Aria2 is more sophisticated than Axel. Axel will keep round-robining the file until done. Aria2 is more obsessive about it’s connection to the file. Since aria2 is also a bittorrent client, it uses it’s bittorrent smarts to max things out. So while these three downloads are going on, it’s rating the server’s performance from it’s perspective. Then it will use the less loaded servers more, auto-magically. This behavior will max out your connection to the Internet.

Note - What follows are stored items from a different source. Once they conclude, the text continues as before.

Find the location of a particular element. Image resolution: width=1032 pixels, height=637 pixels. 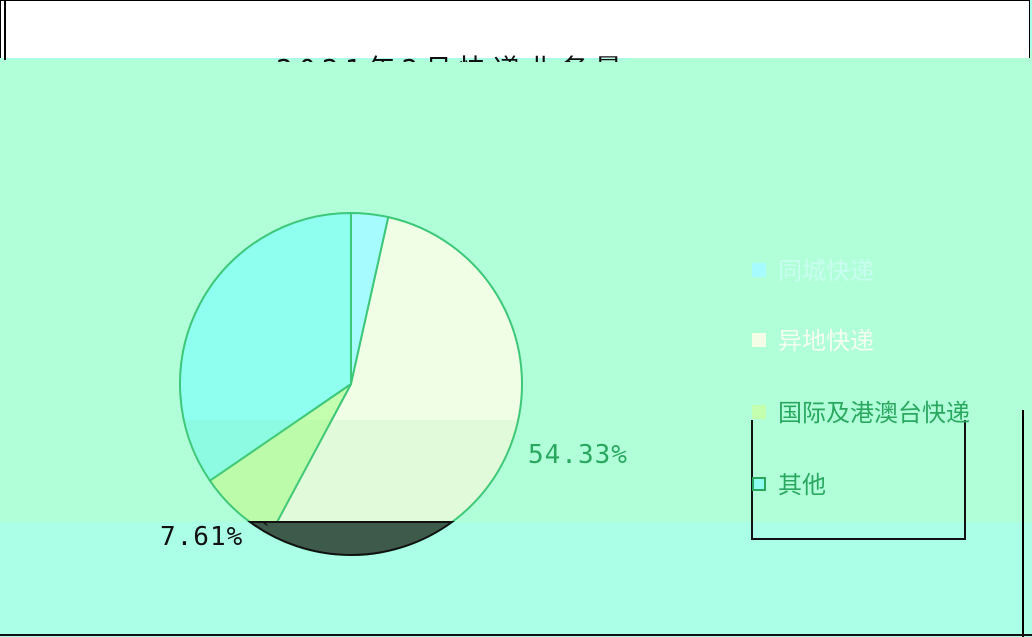

legend-label-3: 其他 is located at coordinates (802, 485).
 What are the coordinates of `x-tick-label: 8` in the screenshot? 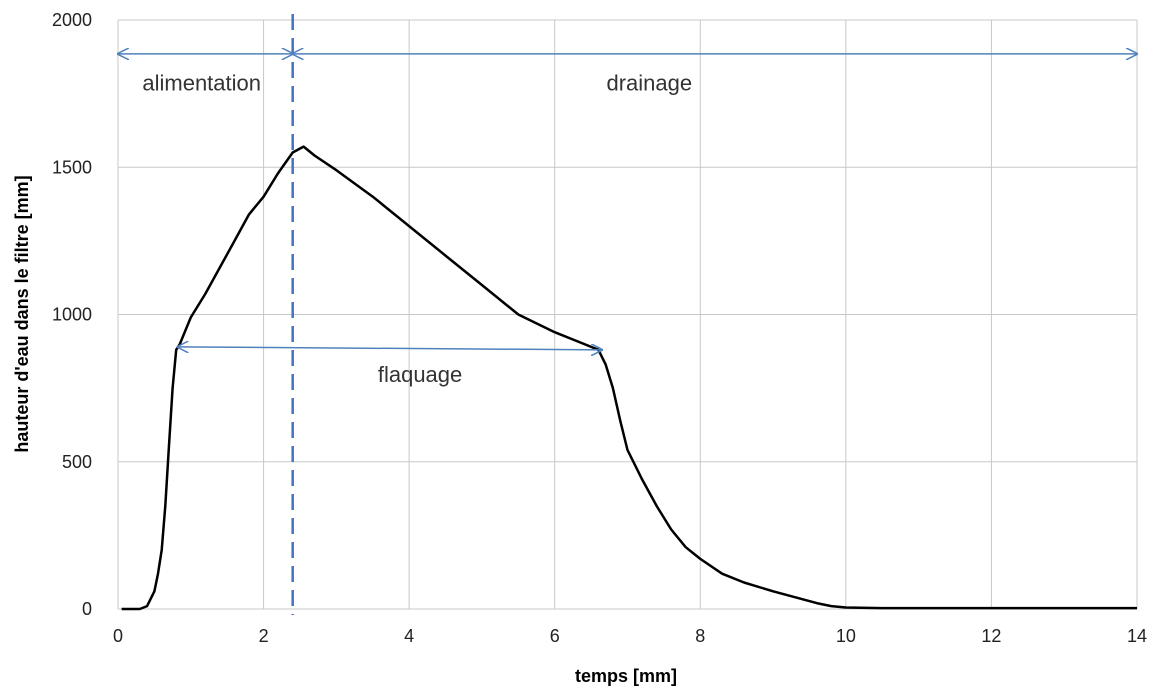 It's located at (700, 636).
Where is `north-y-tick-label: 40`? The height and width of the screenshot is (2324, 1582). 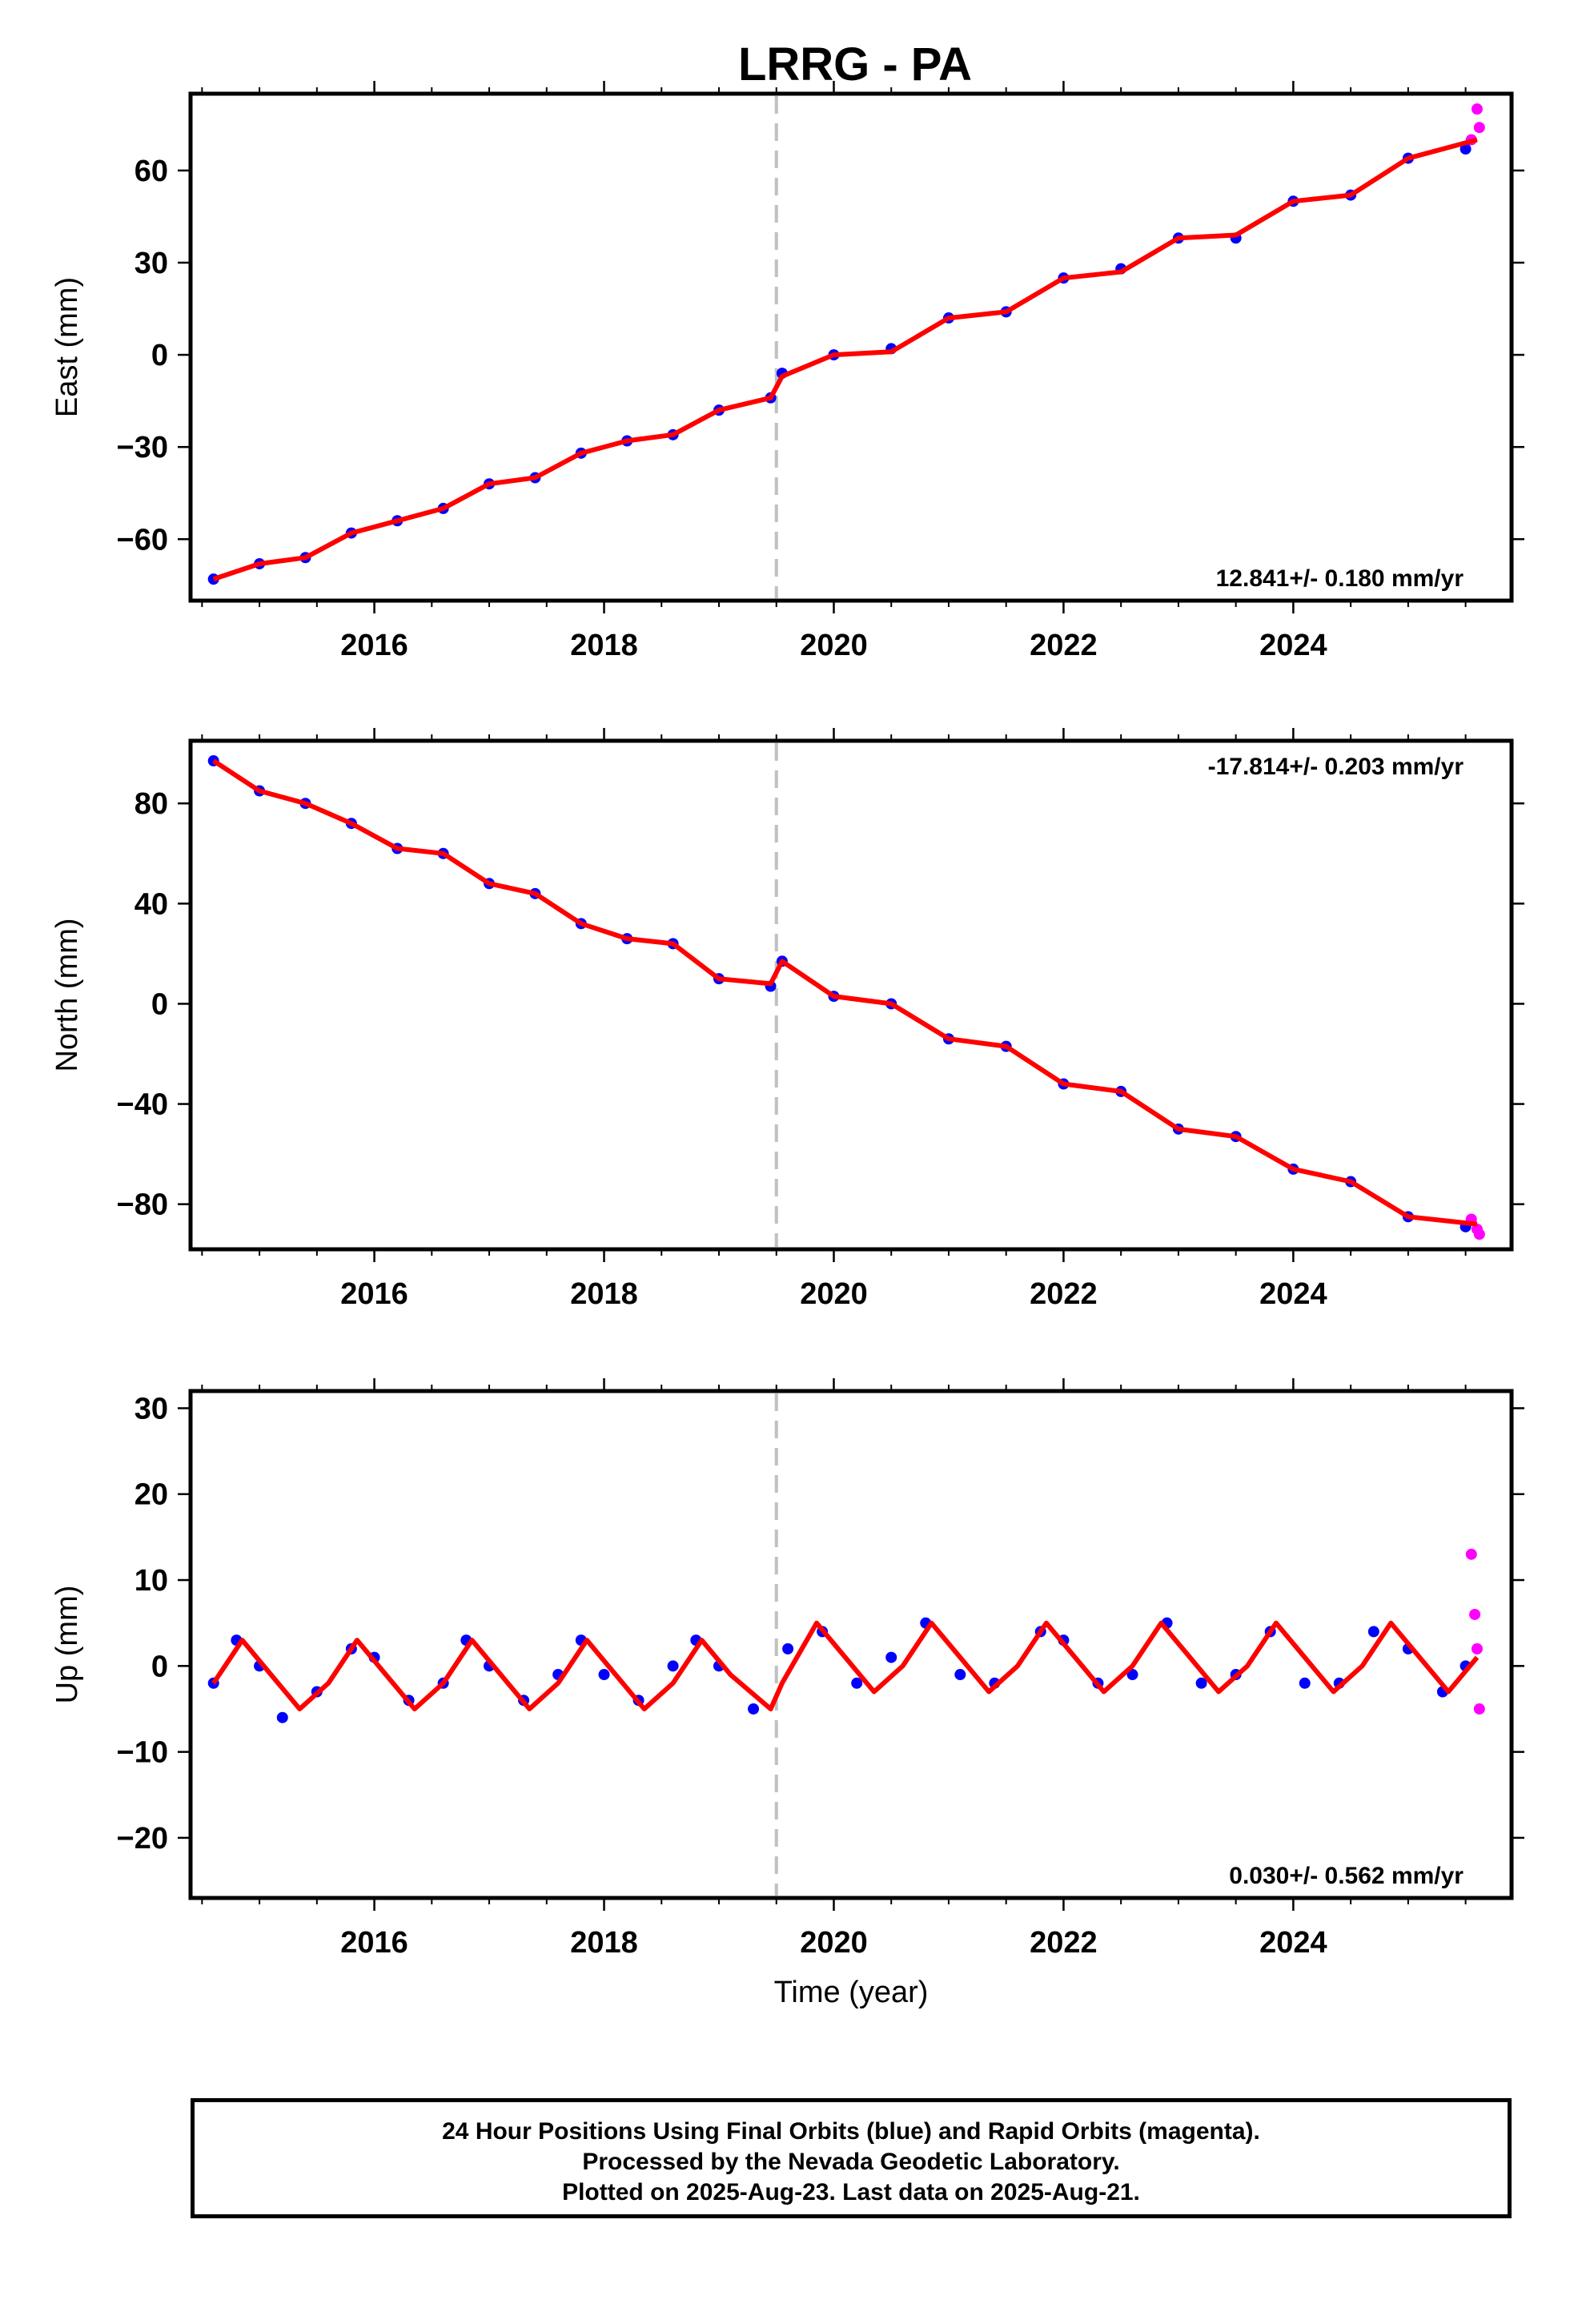
north-y-tick-label: 40 is located at coordinates (152, 904).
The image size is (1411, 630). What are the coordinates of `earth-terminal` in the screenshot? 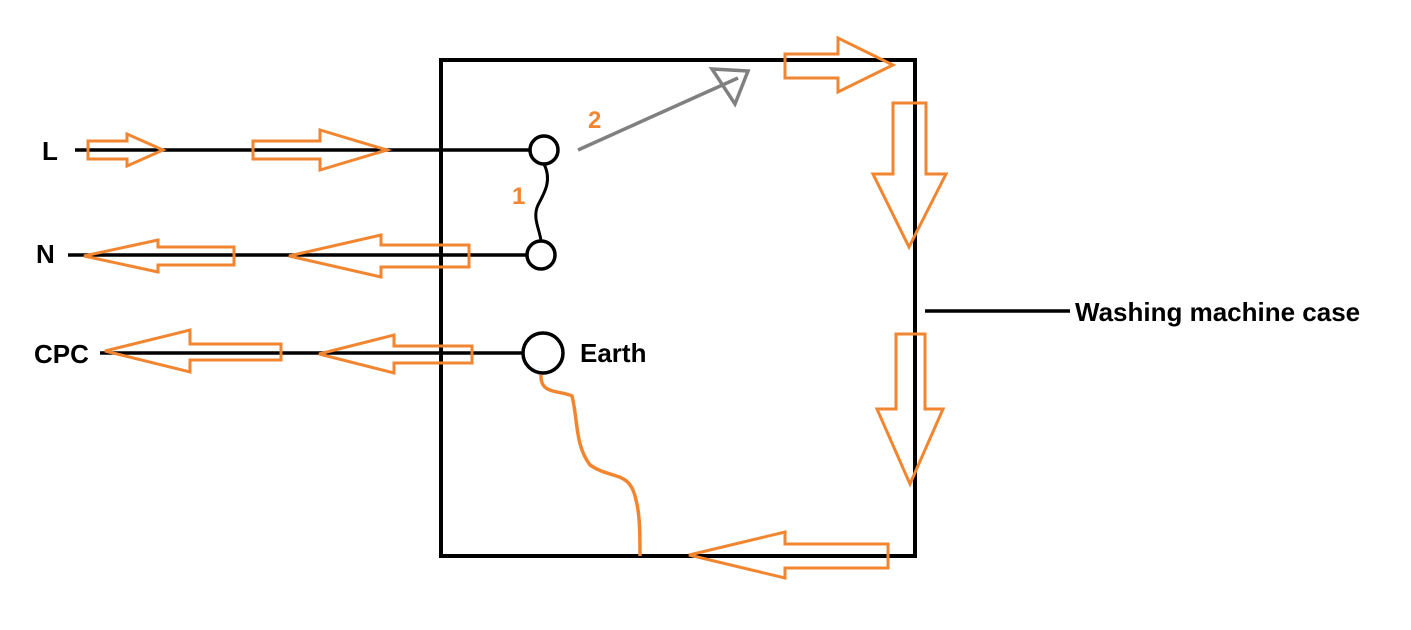 It's located at (543, 353).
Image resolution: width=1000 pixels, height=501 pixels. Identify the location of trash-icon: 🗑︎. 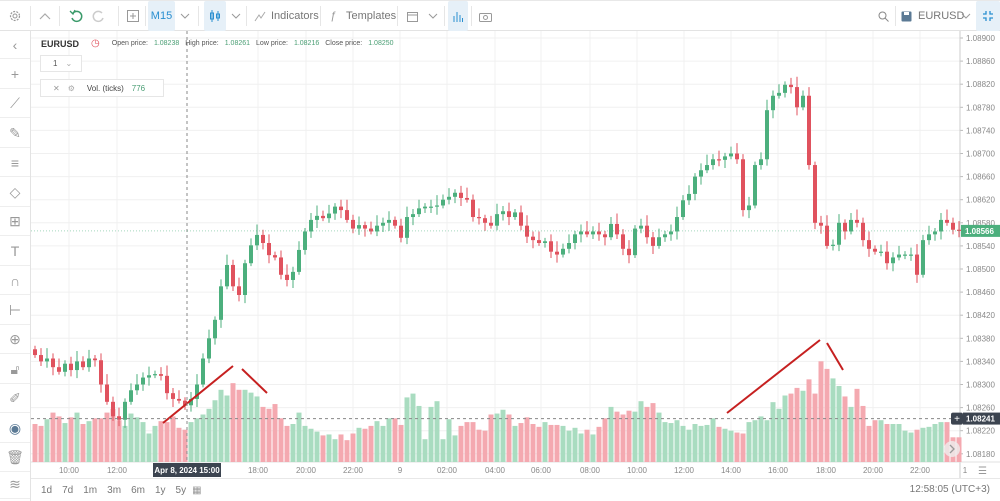
(15, 458).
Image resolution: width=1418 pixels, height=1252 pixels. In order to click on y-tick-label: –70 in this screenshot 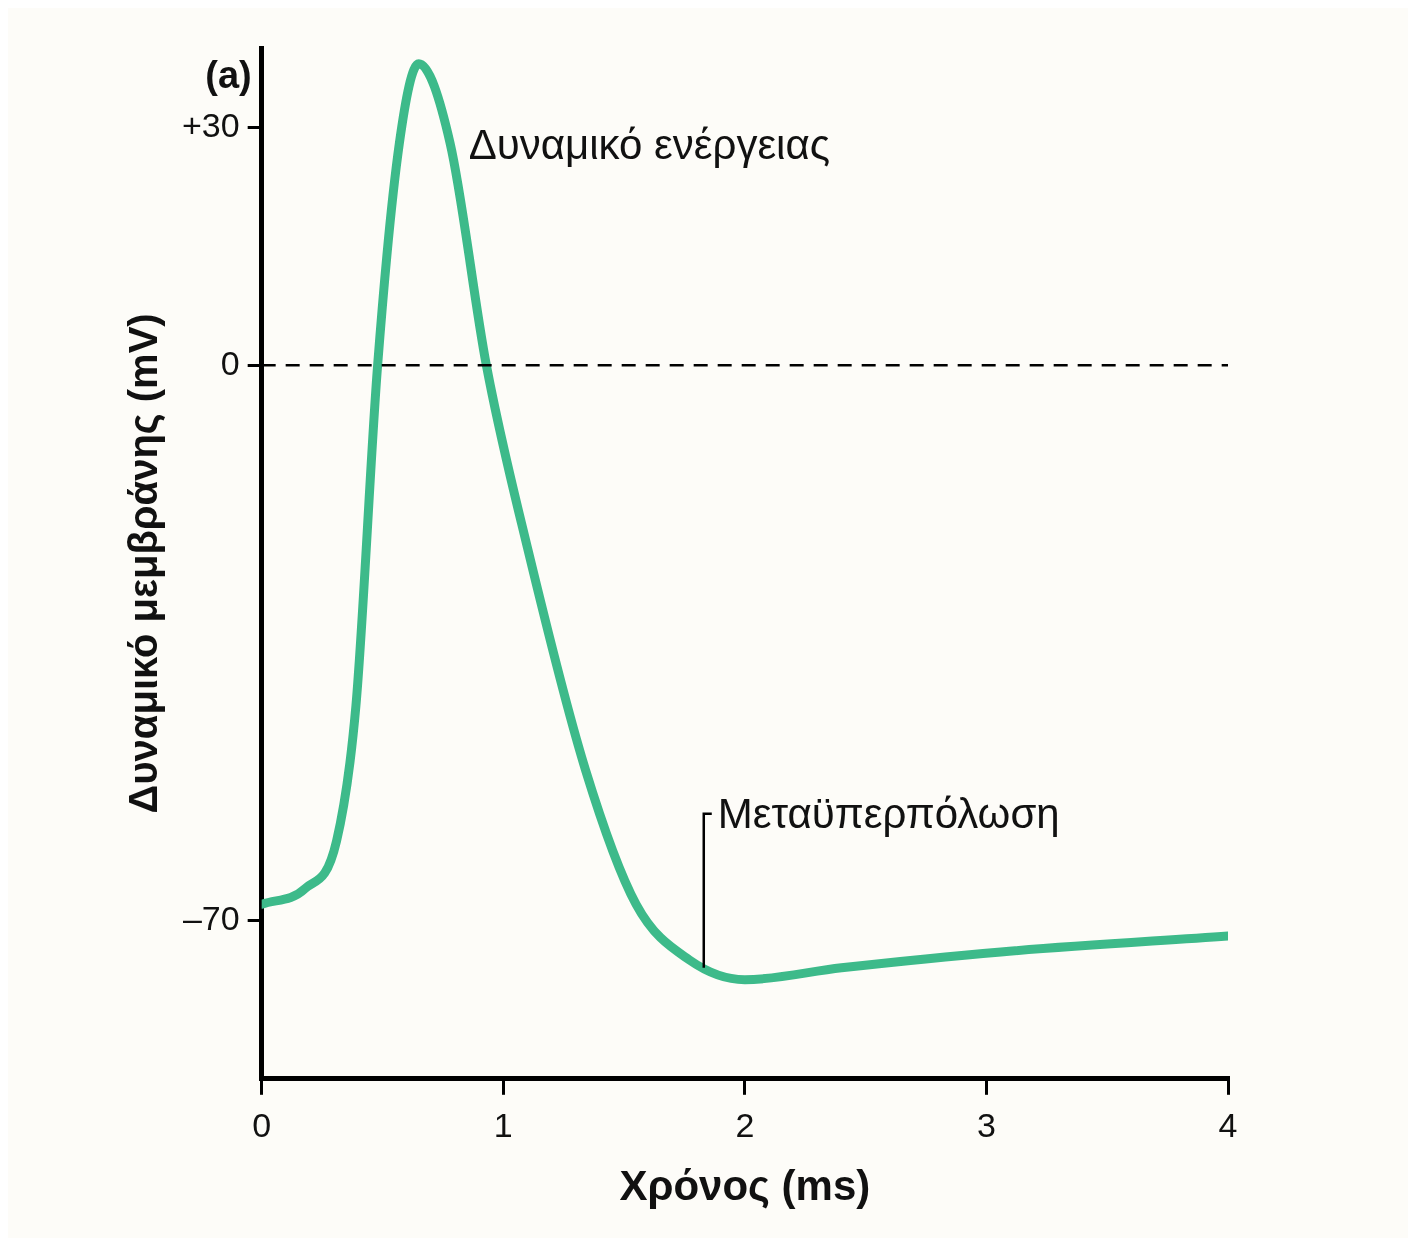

This situation gets even better if you have a really fat connection, like a fiber optic (fios) connection, or a corporate office t3 connection, to the Internet. In that case, the webservers in question may not be able, even under the best of conditions, to max out that connection. In this case, the best outputs of the three servers are added to each other. To give you an idea, when I set up the mirrors for my pilot project of making this available for my podcast, I draw on two webservers for my last webserver. Just the other night, each of the first webservers I set up were functioning at about 3 mbps “up there in the Internet.” When I went to set up the third mirror image, where I could use aria2 “up there in the cloud,” I achieved a whopping 6mbps transfer. That flac file, it was moved in seconds, a speed not available to traditional tools like wget.
So I end this explanation of segmented downloading with the invitation to you to try it out on my news podcast to see if you like it. And if you do, I hope to hear from you.